> _Work request_: Which lines in the records below mention the word "dropdown"? Copy each one out.

> _Entries supplied_:
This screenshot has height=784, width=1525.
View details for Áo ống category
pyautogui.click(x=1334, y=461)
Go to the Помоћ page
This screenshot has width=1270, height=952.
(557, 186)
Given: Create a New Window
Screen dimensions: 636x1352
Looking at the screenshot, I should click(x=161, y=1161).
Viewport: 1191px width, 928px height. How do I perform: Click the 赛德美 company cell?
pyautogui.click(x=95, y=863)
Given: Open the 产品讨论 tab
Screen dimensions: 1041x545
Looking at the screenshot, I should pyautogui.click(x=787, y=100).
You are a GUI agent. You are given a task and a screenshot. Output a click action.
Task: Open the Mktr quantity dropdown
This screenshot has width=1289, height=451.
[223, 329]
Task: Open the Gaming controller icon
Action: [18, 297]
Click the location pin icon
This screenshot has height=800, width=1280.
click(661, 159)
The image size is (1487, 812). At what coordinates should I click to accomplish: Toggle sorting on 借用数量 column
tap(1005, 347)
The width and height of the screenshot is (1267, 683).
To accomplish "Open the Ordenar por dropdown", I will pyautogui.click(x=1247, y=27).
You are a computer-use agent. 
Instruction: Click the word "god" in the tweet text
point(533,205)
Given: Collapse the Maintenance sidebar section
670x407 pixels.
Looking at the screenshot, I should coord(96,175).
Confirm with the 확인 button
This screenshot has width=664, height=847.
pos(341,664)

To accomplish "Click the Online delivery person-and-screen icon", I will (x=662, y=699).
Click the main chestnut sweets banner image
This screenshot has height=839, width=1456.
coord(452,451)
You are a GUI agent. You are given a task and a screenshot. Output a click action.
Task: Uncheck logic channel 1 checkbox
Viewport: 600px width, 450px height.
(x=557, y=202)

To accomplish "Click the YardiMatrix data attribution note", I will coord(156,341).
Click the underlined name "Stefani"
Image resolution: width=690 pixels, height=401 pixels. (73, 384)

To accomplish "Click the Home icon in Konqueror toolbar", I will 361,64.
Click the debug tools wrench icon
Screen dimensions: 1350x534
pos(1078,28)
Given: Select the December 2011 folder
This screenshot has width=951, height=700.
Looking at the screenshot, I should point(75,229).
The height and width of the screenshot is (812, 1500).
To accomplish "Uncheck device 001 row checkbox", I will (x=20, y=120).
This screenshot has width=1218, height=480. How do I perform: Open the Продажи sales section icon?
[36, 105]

> _Answer below_:
Task: Open the Mktr quantity dropdown
To accomplish "Open the Ordenar por dropdown", I will pyautogui.click(x=1247, y=27).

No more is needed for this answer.